**What to do:** Update the part of the material that opens with the line containing "Where should I click to: Select" and runs through the end of the material, replacing "Semifinal" with "Final" and keeping everything else the same. Return only that part, without the pictures.

— START OF Exercise inputs —

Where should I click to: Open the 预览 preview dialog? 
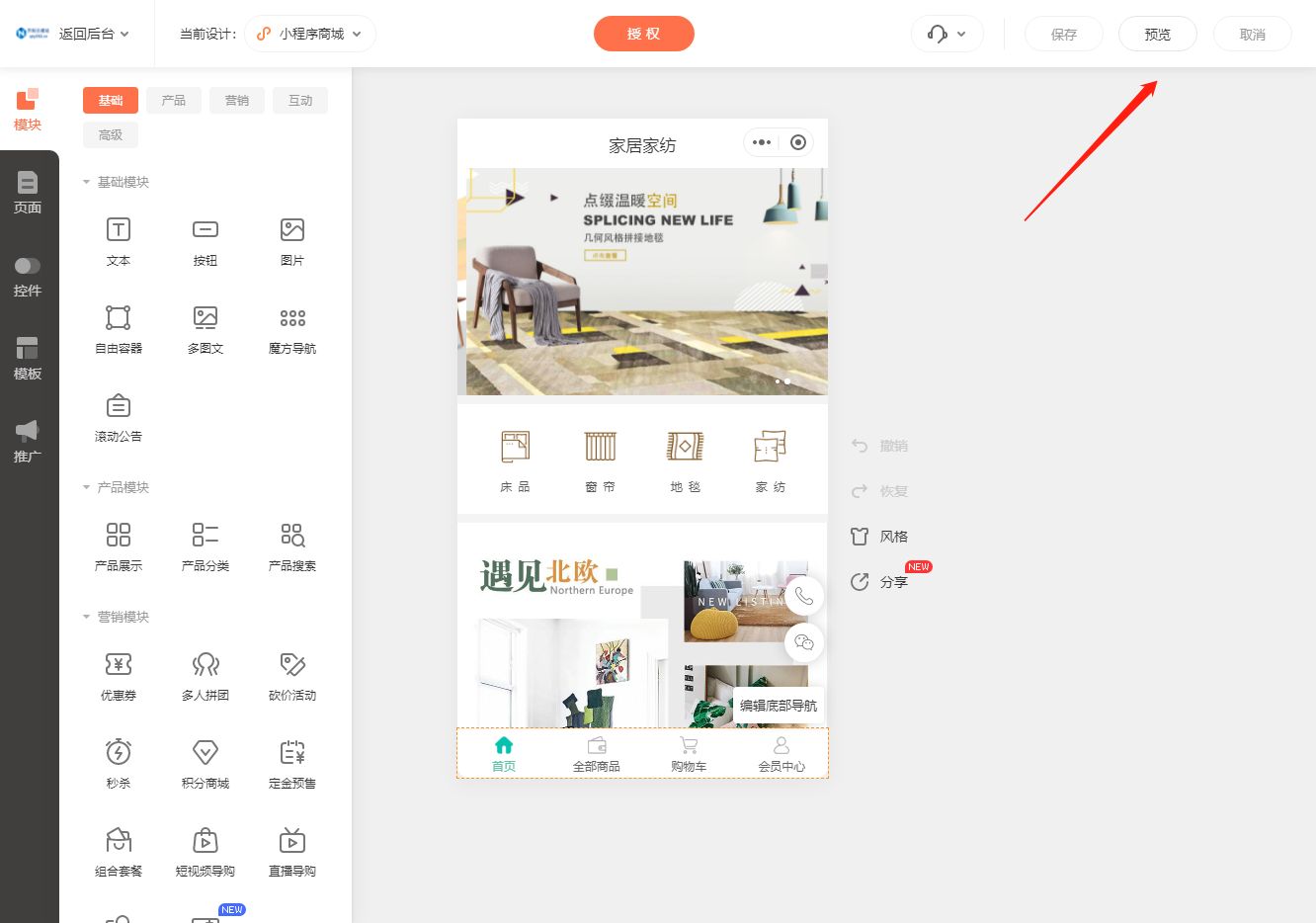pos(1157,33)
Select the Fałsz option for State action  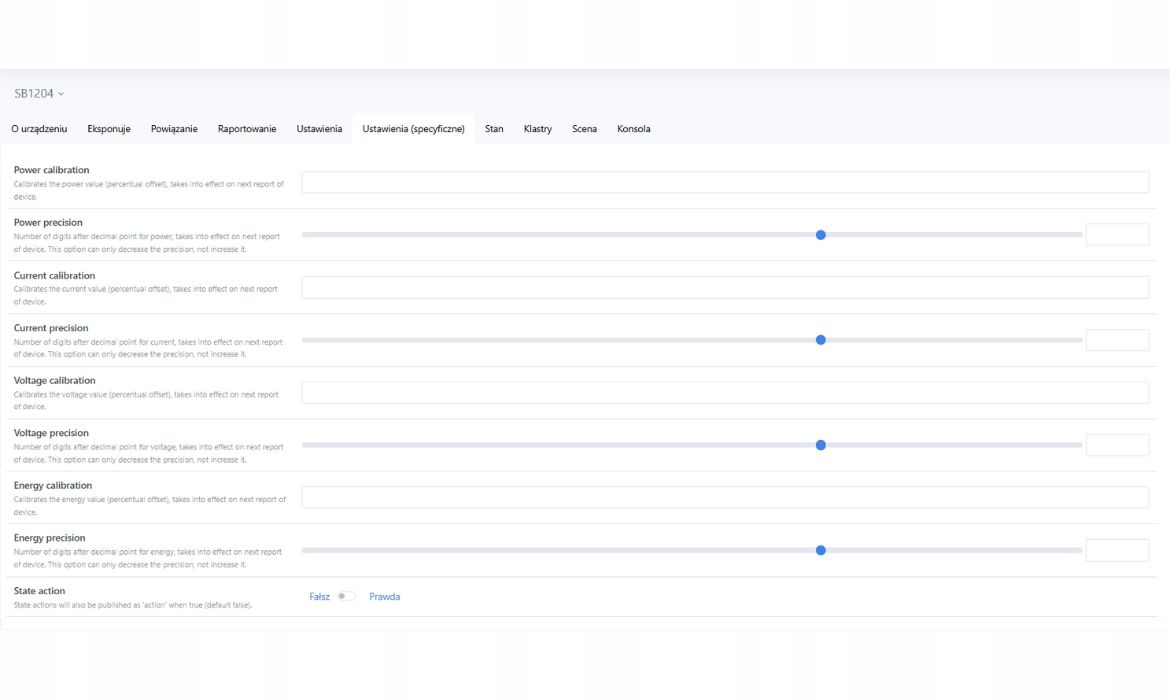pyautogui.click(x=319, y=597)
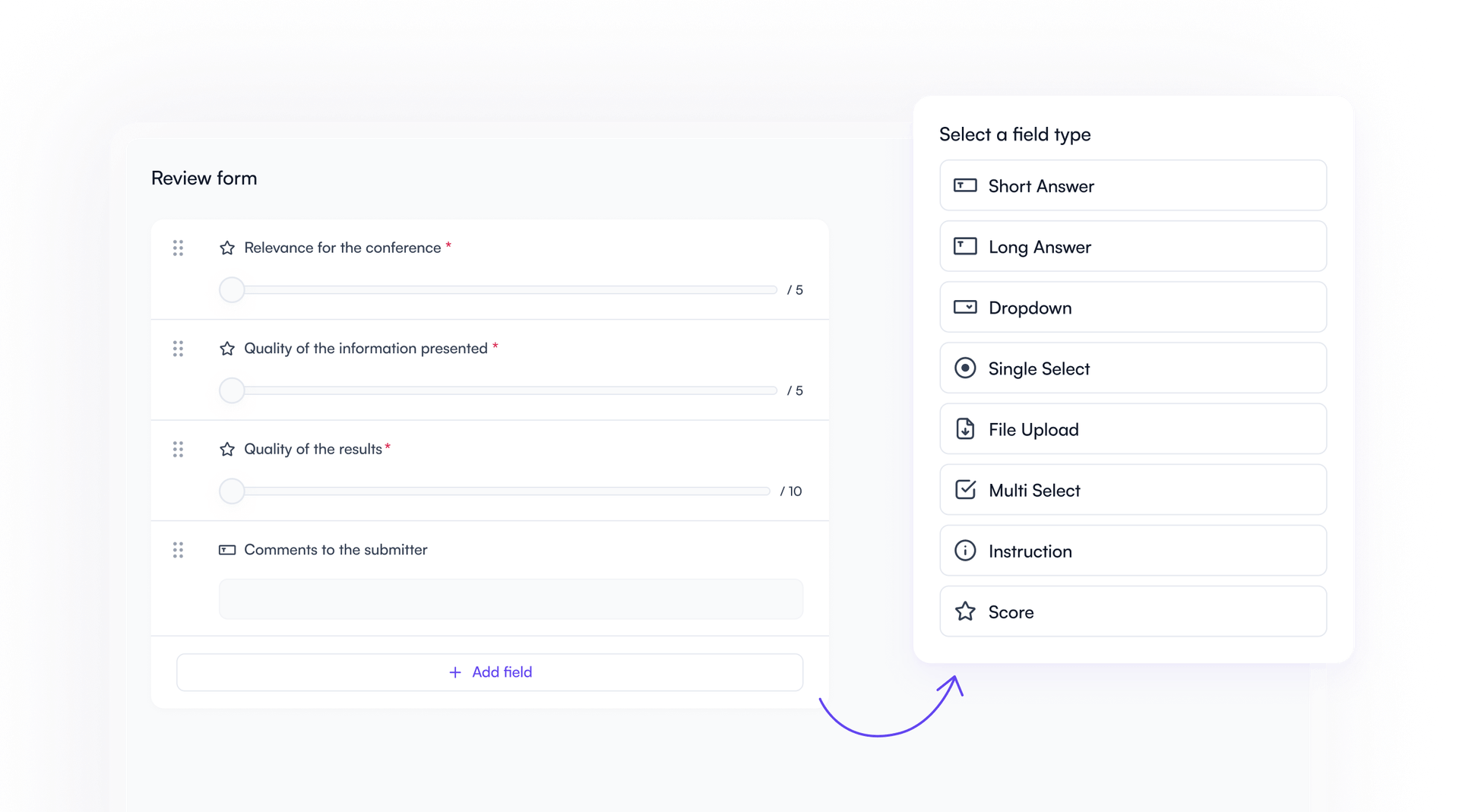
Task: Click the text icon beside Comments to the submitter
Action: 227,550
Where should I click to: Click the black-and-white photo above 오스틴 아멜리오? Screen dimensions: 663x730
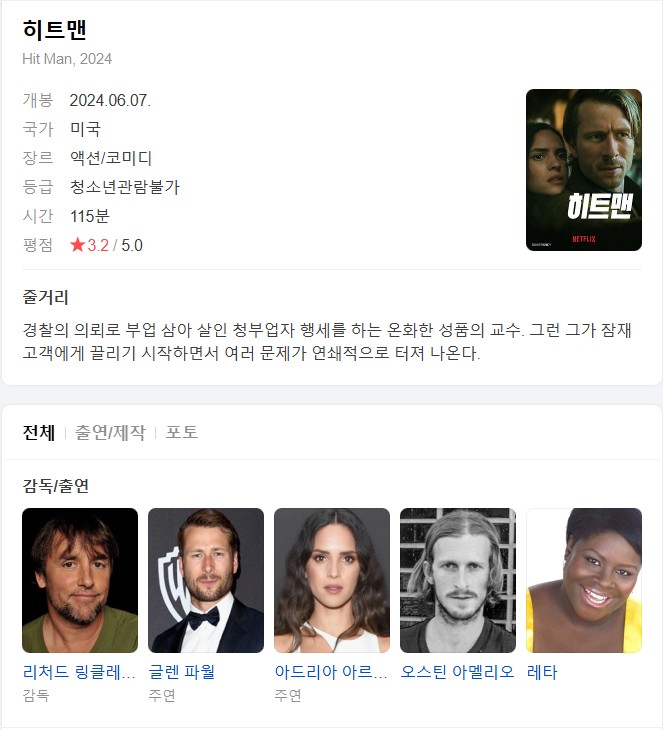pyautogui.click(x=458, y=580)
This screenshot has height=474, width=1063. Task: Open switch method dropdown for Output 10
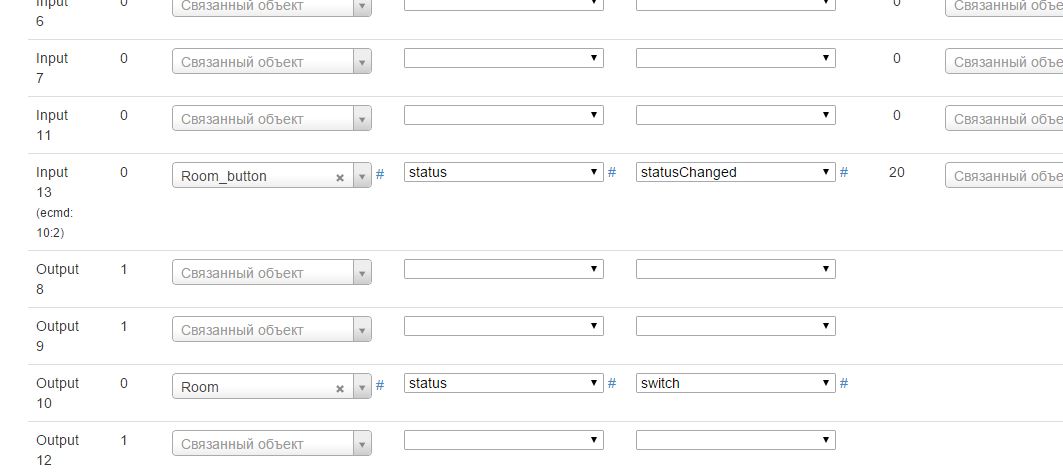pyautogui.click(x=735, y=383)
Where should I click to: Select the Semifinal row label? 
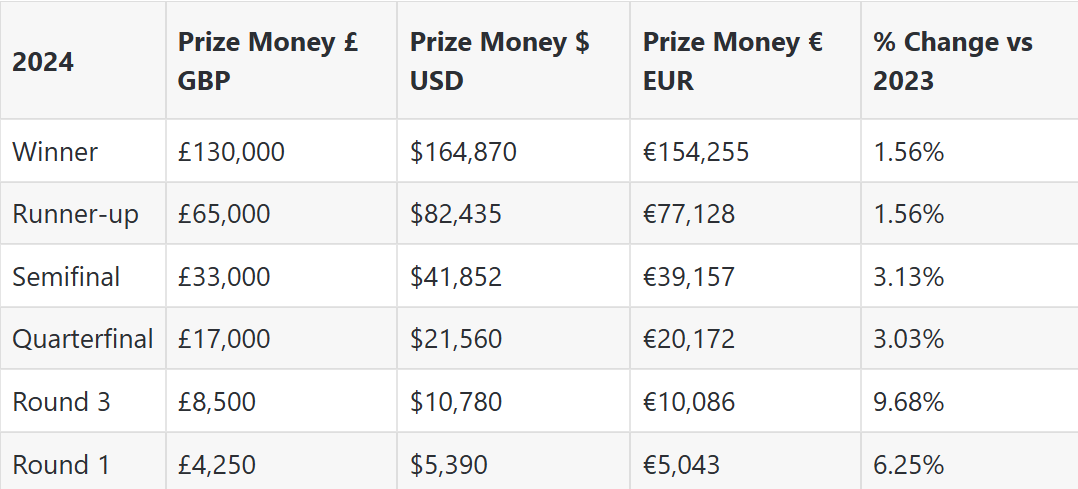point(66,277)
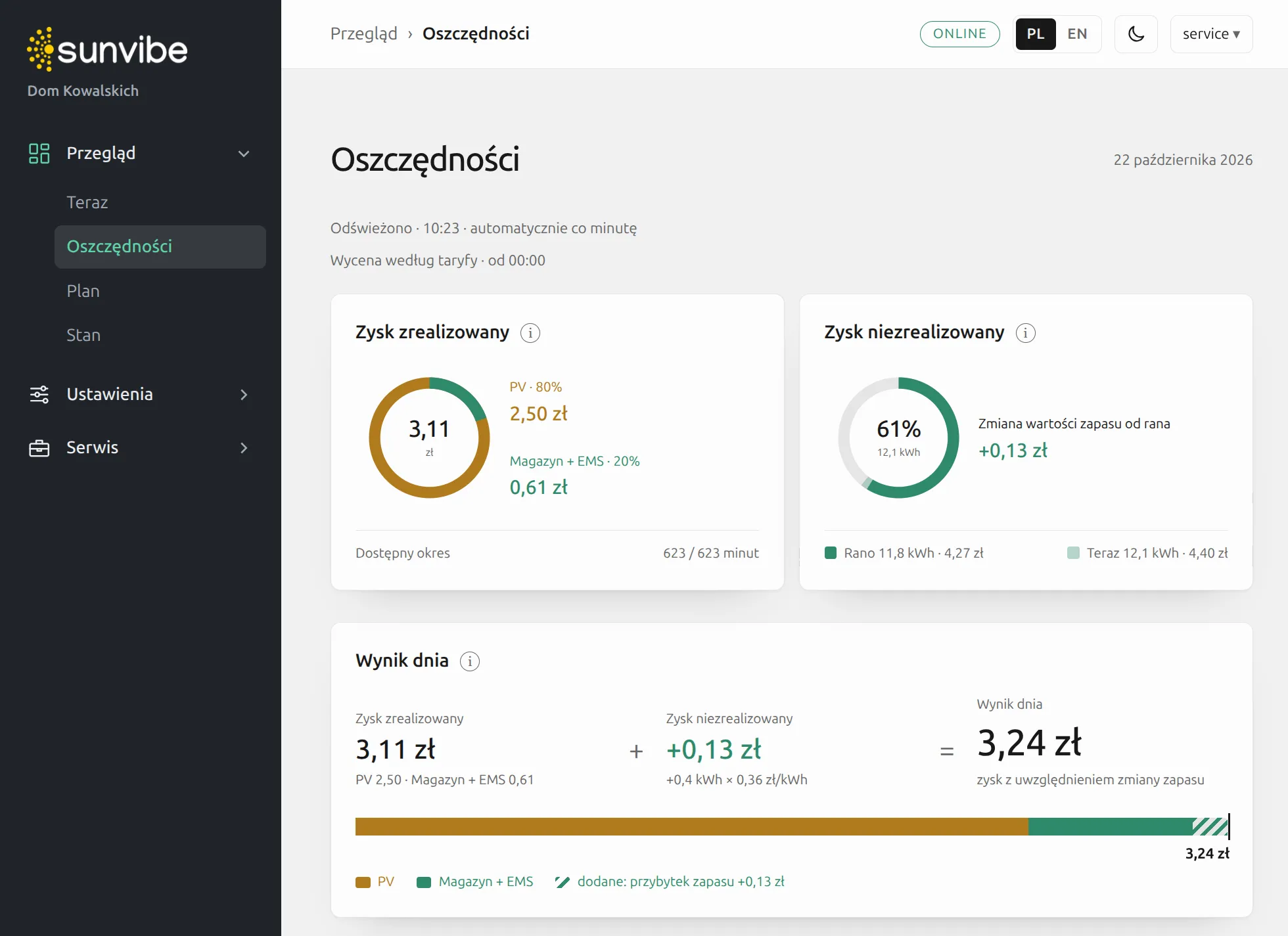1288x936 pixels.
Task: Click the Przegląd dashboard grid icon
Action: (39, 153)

— END OF Exercise inputs —

**Written answer:**
Where should I click to: Select the Final row label? 
point(66,277)
1288x936 pixels.
Task: Click the Przegląd dashboard grid icon
Action: (39, 153)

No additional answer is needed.